- [What to produce]
The records below are to be transcribed exactly, with the pictures removed.

- [Extracted data]
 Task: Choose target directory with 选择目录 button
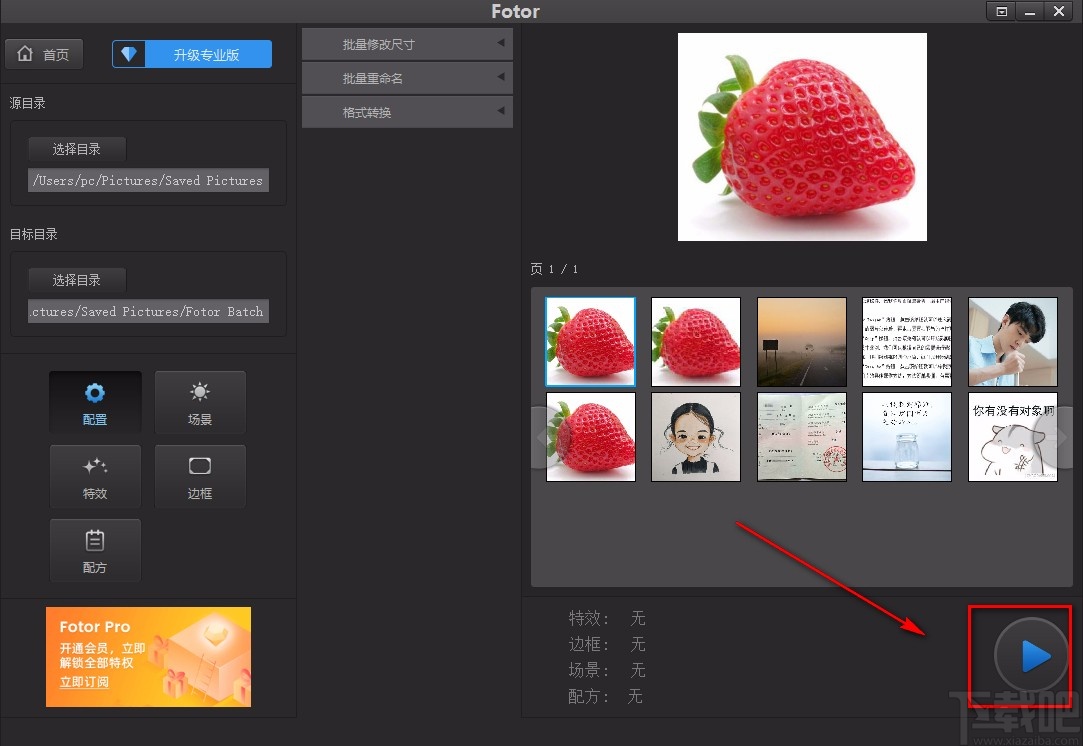77,280
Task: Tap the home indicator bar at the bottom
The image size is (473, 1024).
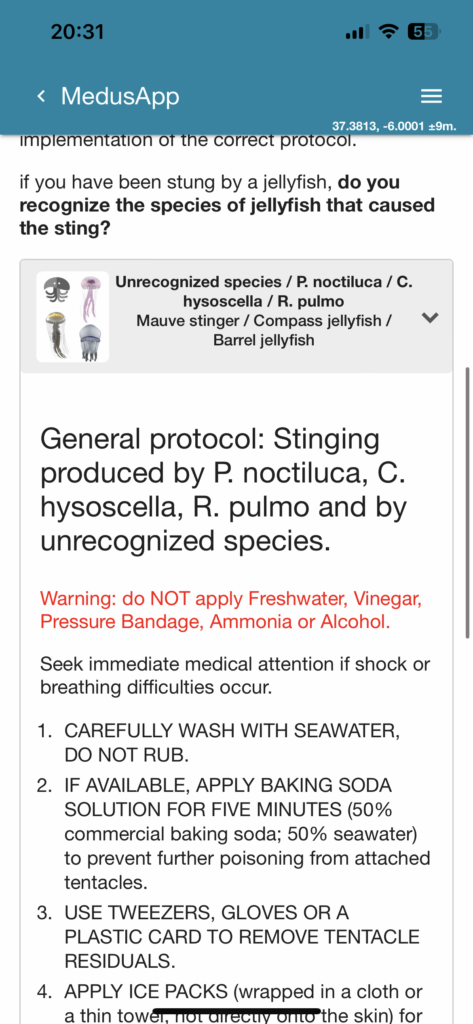Action: click(x=236, y=1011)
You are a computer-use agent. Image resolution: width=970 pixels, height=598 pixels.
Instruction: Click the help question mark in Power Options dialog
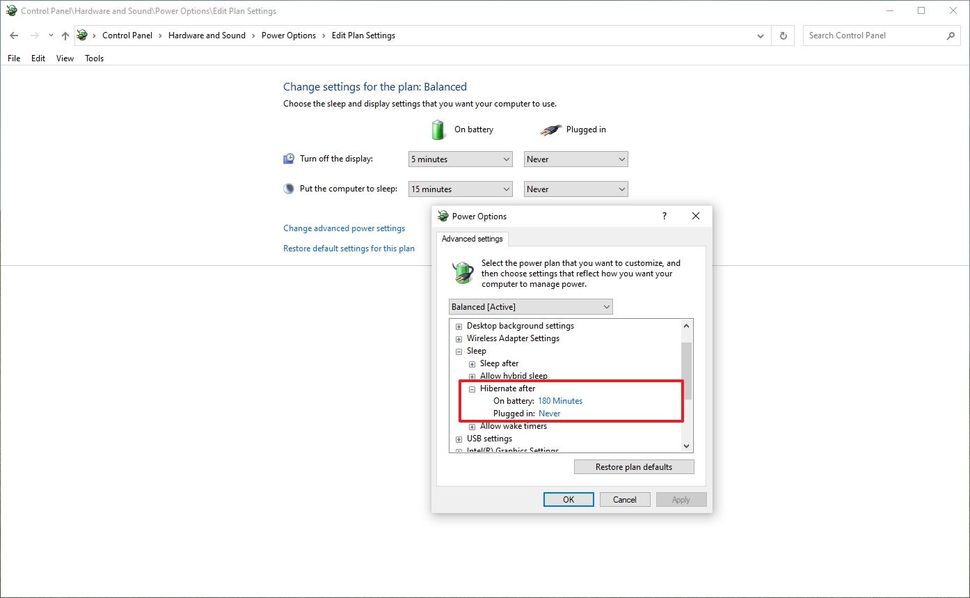tap(663, 216)
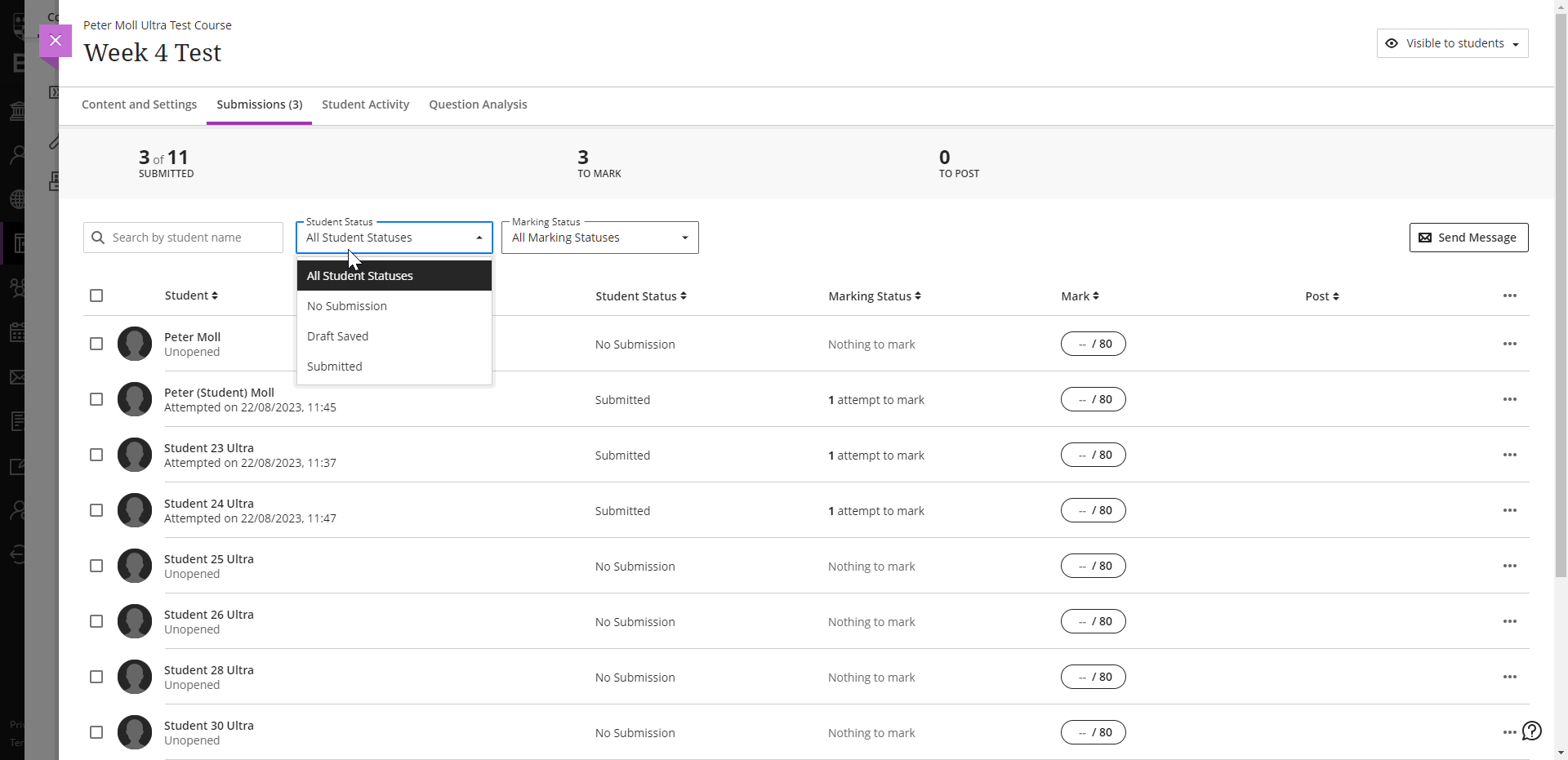Go to Content and Settings tab
The width and height of the screenshot is (1568, 760).
[139, 104]
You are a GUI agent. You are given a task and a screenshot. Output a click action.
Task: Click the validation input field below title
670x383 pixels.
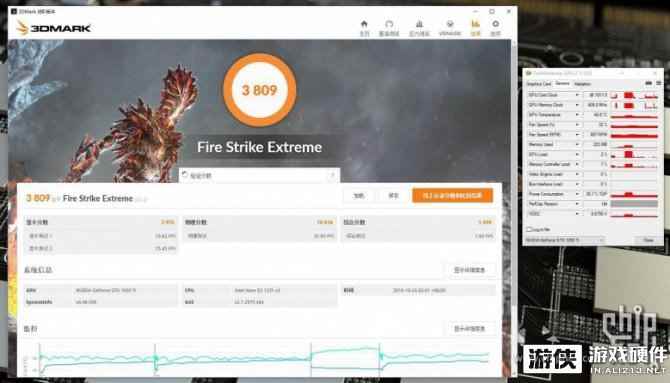tap(259, 175)
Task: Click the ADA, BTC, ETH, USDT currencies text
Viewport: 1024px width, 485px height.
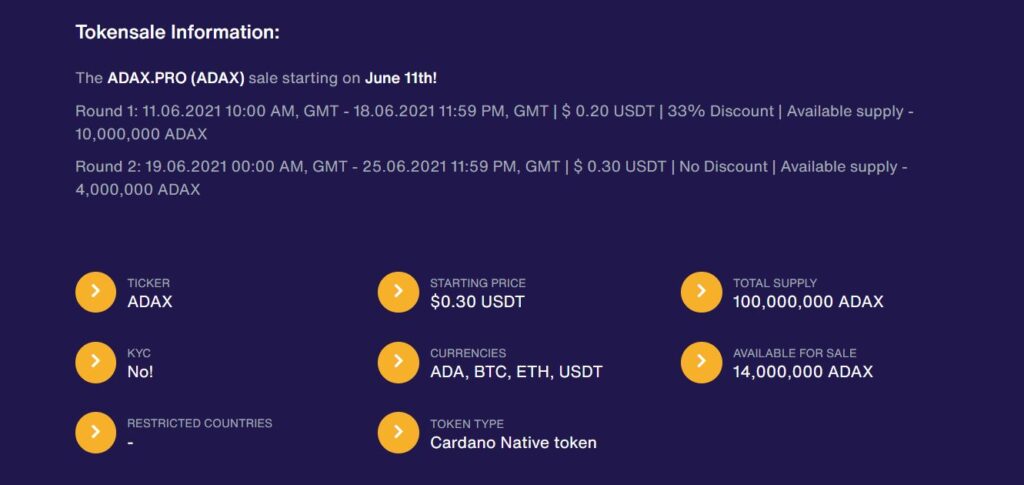Action: [x=516, y=372]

- [Response to the task]
 Task: Choose target directory with 选择目录 button
77,280
Task: Tap the home indicator bar at the bottom
The image size is (473, 1024).
Action: click(x=236, y=1011)
You are a computer-use agent. Image resolution: width=970 pixels, height=598 pixels.
Instruction: Click the help question mark in Power Options dialog
tap(663, 216)
Go to Content and Settings tab
The width and height of the screenshot is (1568, 760).
[139, 104]
You are a GUI agent. You are given a task and a screenshot. Output a click action.
Task: Click the validation input field below title
670x383 pixels.
tap(259, 175)
Task: Click the ADA, BTC, ETH, USDT currencies text
Viewport: 1024px width, 485px height.
Action: [x=516, y=372]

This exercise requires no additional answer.